Fig. 8

Comparison between wild-type and nlrc3l mutant zebrafish conveys our current model. Sensory transduction based on a visuomotor response remains intact in nlrc3l mutants, while we show that immunomodulation is an important factor regulating larval zebrafish locomotion at steady state. The overall results suggest an inhibitory effect from macrophage-induced inflammation compounded by microglia loss on dopamine neurotransmission and subsequent activation of the descending neural circuits executing daytime locomotion. The neural circuits underlying locomotor drive may constitute diencephalic dopaminergic clusters (DDC) that either directly activate the spinal circuits (that include the central pattern generator (CPG)), or indirectly activate the mesencephalic locomotor region (MLR) and reticulospinal neurons (RS) to execute or potentiate swimming.
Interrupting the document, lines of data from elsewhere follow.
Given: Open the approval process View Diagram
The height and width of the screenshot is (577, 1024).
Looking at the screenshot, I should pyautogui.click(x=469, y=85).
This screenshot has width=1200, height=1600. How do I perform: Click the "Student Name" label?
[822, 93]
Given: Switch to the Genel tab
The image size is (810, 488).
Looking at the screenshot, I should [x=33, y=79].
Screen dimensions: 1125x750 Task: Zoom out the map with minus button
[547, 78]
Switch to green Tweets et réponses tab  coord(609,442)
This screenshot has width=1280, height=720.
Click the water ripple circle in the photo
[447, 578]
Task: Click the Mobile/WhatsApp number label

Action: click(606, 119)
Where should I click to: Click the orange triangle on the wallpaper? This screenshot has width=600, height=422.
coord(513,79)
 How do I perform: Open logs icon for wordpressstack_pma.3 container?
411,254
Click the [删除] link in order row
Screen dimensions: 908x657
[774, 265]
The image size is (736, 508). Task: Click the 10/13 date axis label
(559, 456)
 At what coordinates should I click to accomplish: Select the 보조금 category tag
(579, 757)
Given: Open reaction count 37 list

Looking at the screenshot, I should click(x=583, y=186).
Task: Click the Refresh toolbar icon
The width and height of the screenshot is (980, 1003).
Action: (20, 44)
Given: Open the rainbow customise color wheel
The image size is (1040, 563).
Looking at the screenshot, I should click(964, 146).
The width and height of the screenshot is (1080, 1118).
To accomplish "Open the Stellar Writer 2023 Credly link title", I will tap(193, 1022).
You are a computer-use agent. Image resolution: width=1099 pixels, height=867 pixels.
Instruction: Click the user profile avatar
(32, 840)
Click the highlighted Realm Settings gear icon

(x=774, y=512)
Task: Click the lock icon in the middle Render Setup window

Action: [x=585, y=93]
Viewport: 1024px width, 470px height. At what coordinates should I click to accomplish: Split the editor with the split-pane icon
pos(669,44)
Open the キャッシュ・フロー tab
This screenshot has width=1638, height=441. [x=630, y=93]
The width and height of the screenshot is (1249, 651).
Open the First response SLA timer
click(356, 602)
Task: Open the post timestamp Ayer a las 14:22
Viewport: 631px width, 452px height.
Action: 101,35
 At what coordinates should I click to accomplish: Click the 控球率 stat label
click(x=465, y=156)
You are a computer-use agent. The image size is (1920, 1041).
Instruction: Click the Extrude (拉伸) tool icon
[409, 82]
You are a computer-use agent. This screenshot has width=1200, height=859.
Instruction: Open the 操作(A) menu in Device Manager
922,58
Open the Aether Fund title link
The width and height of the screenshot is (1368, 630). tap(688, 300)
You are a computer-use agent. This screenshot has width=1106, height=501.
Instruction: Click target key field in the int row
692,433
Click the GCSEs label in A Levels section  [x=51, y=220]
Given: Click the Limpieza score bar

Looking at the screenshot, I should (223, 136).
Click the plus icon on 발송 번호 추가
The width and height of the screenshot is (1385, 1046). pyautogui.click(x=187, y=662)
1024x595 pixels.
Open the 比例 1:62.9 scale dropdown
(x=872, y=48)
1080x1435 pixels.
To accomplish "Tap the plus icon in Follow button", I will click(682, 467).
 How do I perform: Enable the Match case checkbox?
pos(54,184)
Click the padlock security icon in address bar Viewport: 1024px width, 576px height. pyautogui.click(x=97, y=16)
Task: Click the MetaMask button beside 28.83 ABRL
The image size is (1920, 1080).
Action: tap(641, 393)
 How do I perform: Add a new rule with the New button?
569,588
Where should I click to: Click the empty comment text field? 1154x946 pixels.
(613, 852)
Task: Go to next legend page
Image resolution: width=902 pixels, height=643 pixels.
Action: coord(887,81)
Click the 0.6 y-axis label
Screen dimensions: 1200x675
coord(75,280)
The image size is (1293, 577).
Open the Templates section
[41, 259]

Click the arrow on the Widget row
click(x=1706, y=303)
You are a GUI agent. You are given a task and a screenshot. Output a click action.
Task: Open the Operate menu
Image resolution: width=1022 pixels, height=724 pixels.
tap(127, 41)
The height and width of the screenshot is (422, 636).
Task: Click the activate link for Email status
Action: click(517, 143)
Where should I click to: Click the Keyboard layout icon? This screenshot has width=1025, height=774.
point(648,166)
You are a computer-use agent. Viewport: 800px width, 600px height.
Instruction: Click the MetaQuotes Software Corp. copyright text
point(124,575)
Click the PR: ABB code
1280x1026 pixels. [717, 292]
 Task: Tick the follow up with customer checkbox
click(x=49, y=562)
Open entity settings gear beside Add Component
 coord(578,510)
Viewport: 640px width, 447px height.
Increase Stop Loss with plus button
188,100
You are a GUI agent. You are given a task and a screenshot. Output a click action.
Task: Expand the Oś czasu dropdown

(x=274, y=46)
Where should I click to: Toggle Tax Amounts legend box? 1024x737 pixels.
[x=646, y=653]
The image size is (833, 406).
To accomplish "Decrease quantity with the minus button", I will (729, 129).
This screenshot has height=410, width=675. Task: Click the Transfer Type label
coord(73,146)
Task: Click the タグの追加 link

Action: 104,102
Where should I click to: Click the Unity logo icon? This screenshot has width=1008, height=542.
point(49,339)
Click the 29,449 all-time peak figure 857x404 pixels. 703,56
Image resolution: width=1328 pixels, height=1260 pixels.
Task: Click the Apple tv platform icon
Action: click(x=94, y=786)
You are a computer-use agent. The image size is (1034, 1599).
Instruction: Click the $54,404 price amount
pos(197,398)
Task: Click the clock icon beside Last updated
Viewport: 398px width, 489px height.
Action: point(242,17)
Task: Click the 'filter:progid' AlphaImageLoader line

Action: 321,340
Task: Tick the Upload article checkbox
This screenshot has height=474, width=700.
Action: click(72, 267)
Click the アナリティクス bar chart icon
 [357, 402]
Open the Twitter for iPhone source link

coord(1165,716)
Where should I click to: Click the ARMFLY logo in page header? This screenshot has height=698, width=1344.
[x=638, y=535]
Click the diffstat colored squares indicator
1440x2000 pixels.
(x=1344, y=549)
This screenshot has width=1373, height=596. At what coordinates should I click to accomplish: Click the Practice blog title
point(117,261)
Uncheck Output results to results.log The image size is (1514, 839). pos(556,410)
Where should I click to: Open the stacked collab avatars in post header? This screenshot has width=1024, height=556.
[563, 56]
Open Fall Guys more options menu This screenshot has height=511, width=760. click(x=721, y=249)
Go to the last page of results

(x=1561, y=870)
Macrophage-induced inflammation activates neutrophils to infiltrate several regions of the brain, most notably in the vicinity of the diencephalic dopaminergic neurons where they may locally modulate neural circuits that control locomotor drive. List of effects: black dot indicates normal/typical status, and downward arrow means a reduction. Reversal of the locomotor deficit in nlrc3l mutants by restoring wild-type macrophages indicates that the behavioral phenotype is driven by mutant inflammatory macrophages. Further optogenetic or chemogenetic manipulations of the proposed neural circuit are needed to validate the working model.